The question for repairing is: did the pipes just sit on the seabed, or were they jetted into it? At 70 metres depth it would not be vulnerable to anchors dragging into it, like in shallower waters, but the water-depth is not uniform, especially as the sea approaches land.

If they sat on the seabed they would be more vulnerable than if jetted-in, but easier to both find to repair and to attack.

Welding conventionally underwater makes the weld brittle, because the weld does not cool naturally like on land, but is instantly cooled by the seawater. That’s why with something like these pipelines the hyperbaric-welding system is used, because it uses a gas-pressurised chamber over the pipeline, to keep the water off the welding, so it cools slowly like on land.

Gibraltar Messenger

3 thoughts on “The Nord Stream Pipeline Repair Dilemma

  1. So I’m readin’ at the source page about the pipeline and then run smack into the story of the second coming and the Rolex watch that Christ will get to wear. Yet the frikkin’ watch is for sale!!

    It’s predawn and I’m wondering what kind of day it will be and if the ocean is dying. And who is “Jah?” And why are there entrapments in this world?

    Christ in a Rolex. Rolex worth $Billions. Which of our 10 Articles covers the crime of deception? Which protects the deceived? I know it’s in there but haven’t figured it out yet. Could be The 9th.

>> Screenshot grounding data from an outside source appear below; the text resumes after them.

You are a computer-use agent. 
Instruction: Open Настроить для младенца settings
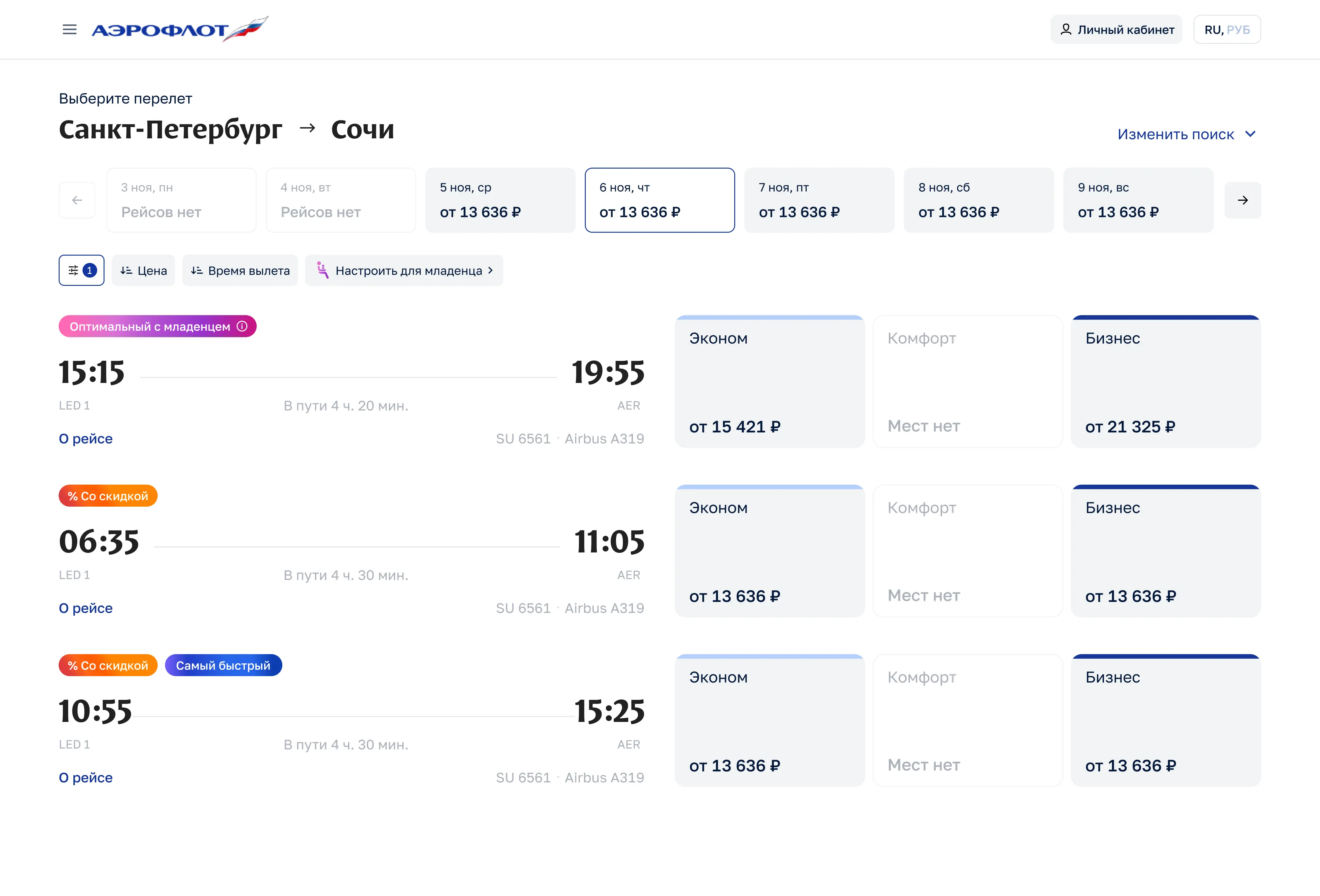tap(405, 270)
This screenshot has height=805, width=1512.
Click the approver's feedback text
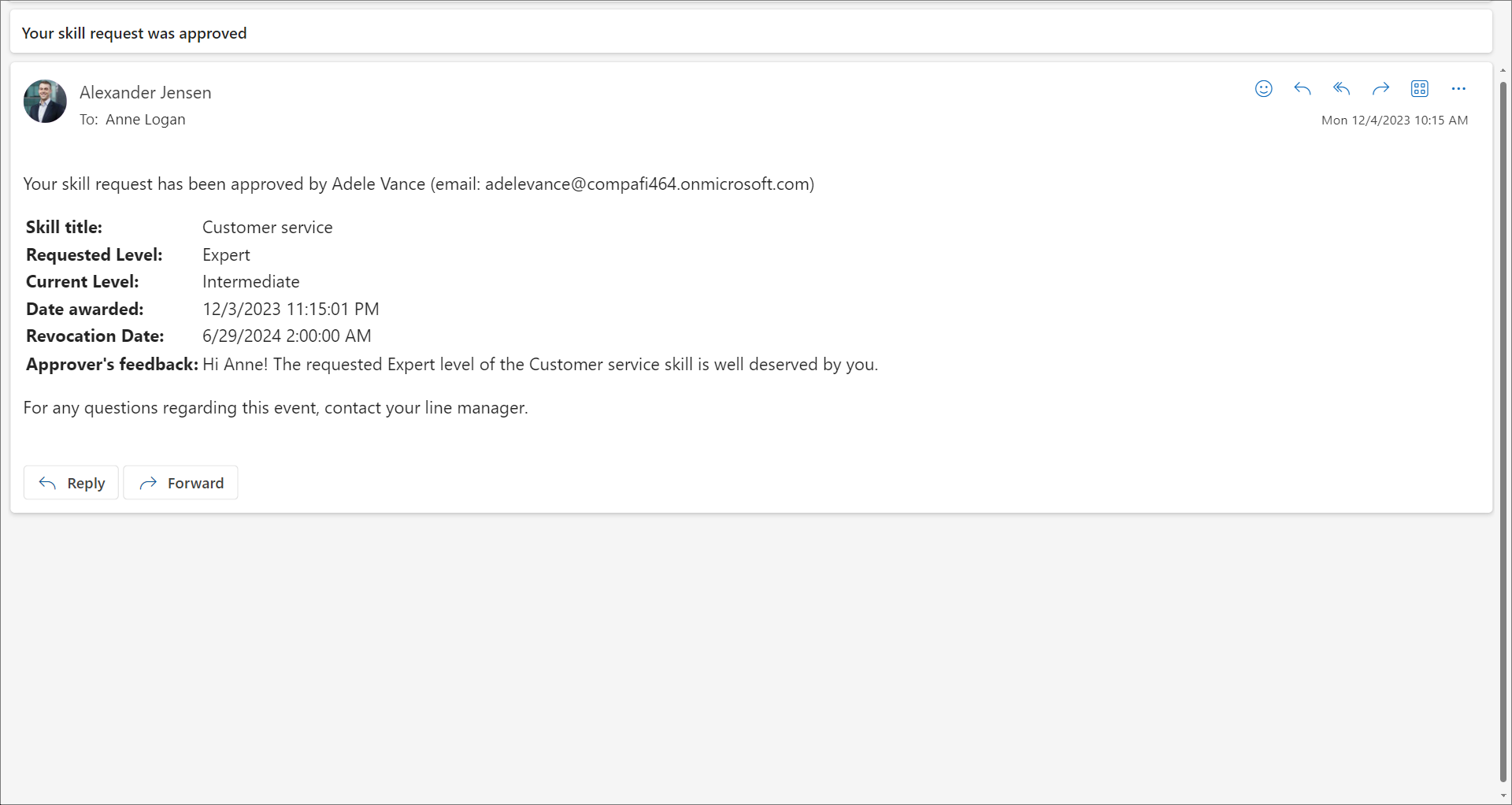coord(539,365)
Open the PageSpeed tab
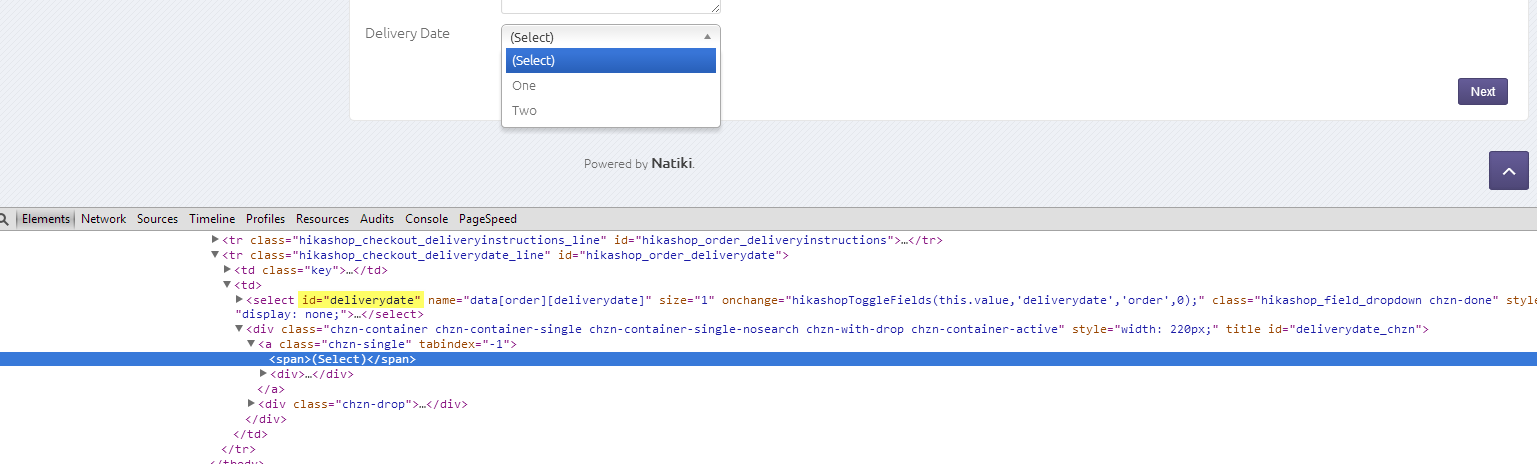 click(x=488, y=219)
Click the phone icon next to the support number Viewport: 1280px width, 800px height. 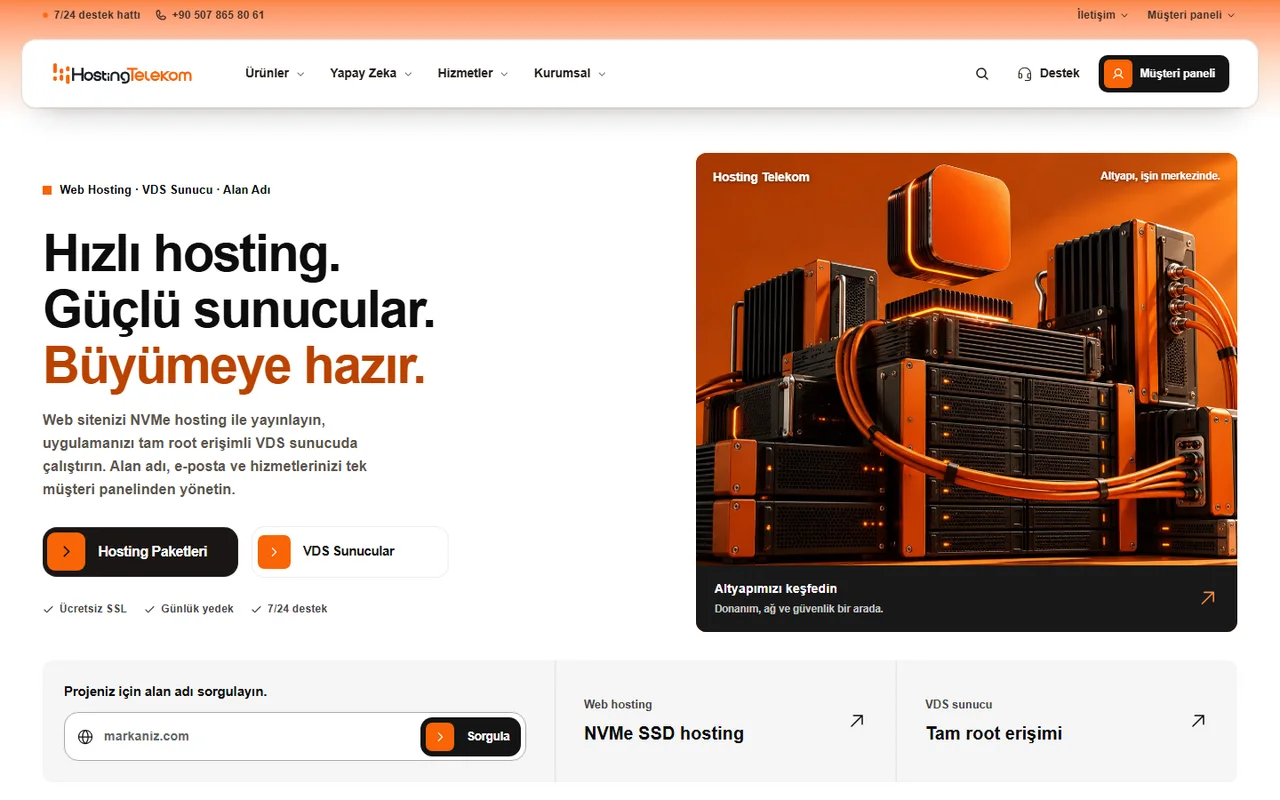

    Lastly, sometimes I wish we had a world without watches and clocks and that the position of the sun was enough to plan our time, or I should say our experience. But more than that, I wish for a world without deception. Damn, this article got me going.


  2. So much is wrong in this pile of bullsh!t. Let’s start with this “So, unless they have a tool for removing and killing the rust, they have two options:” They have such a tool, it’s called a “pipeline scrubber pig” and it cleans the inside of the pipe, look it up ! I’ve liad literally millions of feet of pipelines in the Gulf of Mexico and every one of them has had salt water inside it.

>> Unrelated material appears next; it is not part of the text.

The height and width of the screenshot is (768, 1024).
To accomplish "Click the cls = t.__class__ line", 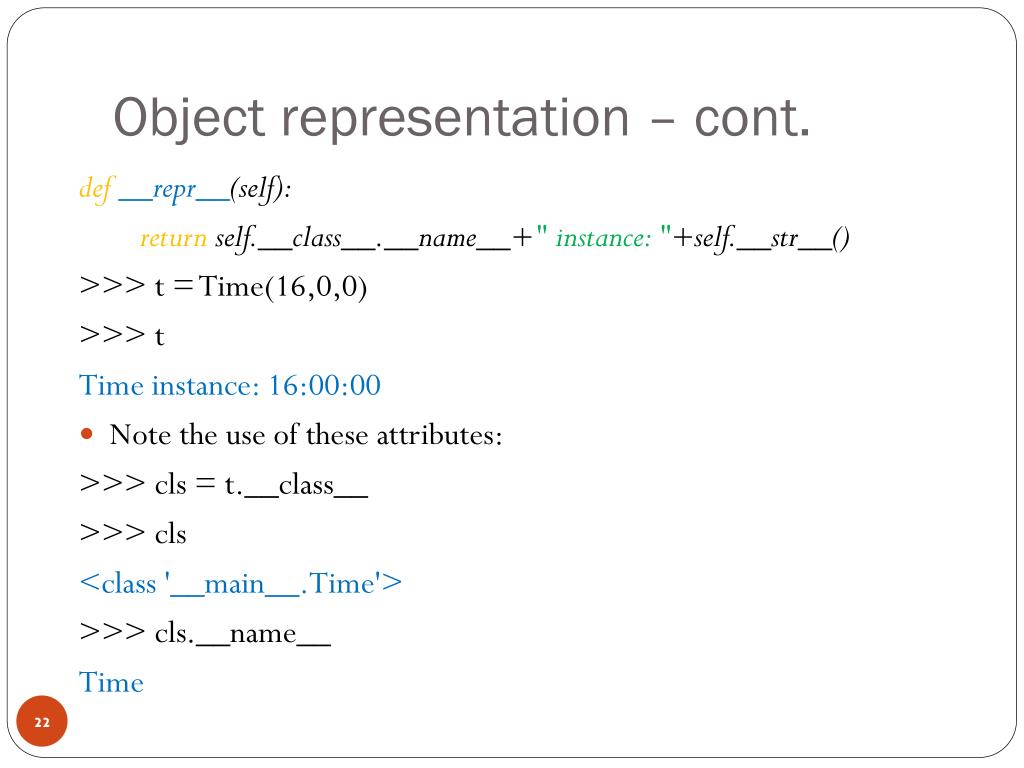I will click(223, 485).

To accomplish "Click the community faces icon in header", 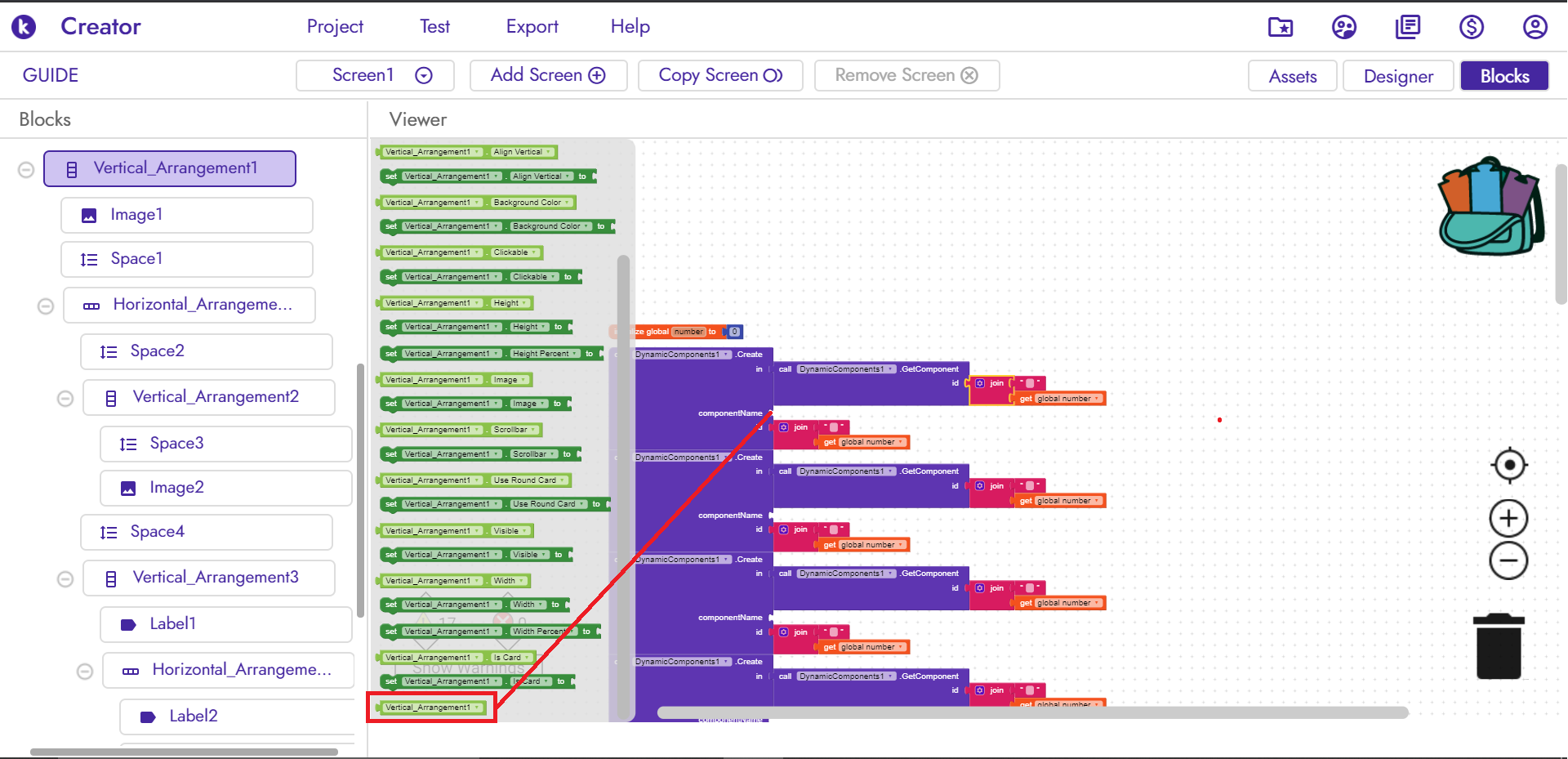I will [x=1343, y=27].
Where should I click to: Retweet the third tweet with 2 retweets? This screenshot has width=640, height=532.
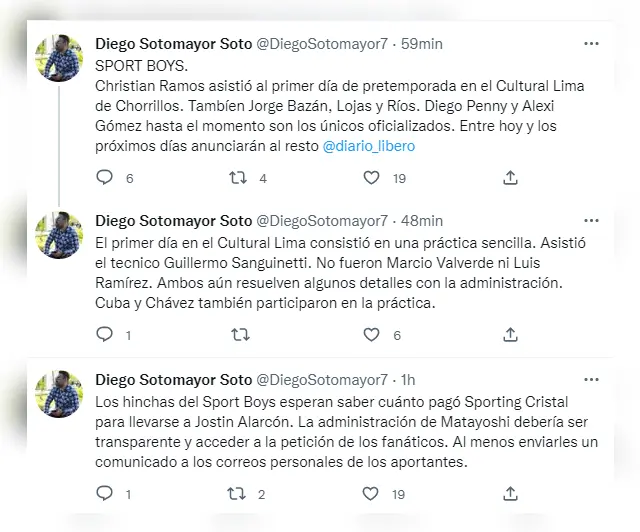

    Welding this pipeline underwater is a fairy tale, it simply can’t be done, that’s not how pipelines are built. They are welded on the surface, x-rayed, weld joint is covered with a heat activated sealing tape and lowered until the next section can be welded on.

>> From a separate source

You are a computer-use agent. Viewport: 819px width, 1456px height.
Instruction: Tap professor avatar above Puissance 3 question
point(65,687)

    I will walk them and you through the process…
    First a remote underwater vehicle locates the damage and determines how much pipe has been damaged and where the pipe can be safely cut. Obviously there should be no gas flowing. Next a diver goes down and secures a sling or 2 to the pipe, if it is buried then they will need to use a water jet to make space for the slings (attached to a crane). Crane then lifts the pipe slightly. Divers then go down with an ultrathermic cutting torch (Broco torch, burns magnesium at 18,000°) and cuts off the pipe. The crane then lifts the pipe end to the surface where it can be recut with precision. Then a flange is welded on the end of the pipeline. A test flange can then be installed (a flange plate with a threaded hole allowing the pipeline to be pressurized/tested). If they have pressure they can then run a standard pig (like a nerf football that fits the inside diameter of the pipe) through the line to remove the water. Followed by the scrubber pig to clean the inside of the pipe. A blind flange is then installed and the pipe is sealed enabling it to be safely lowered back to the ocean floor. This process would be done on both sides of the damage. A new section of pipe can be laid next to the existing pipe and assembled underwater by divers with flanges and the help of the crane. After the connections are made more pigs used to remove the water and/or scrubber pigs to clean the pipe.
    Done ! This is all in a day’s work for a pipeline diver.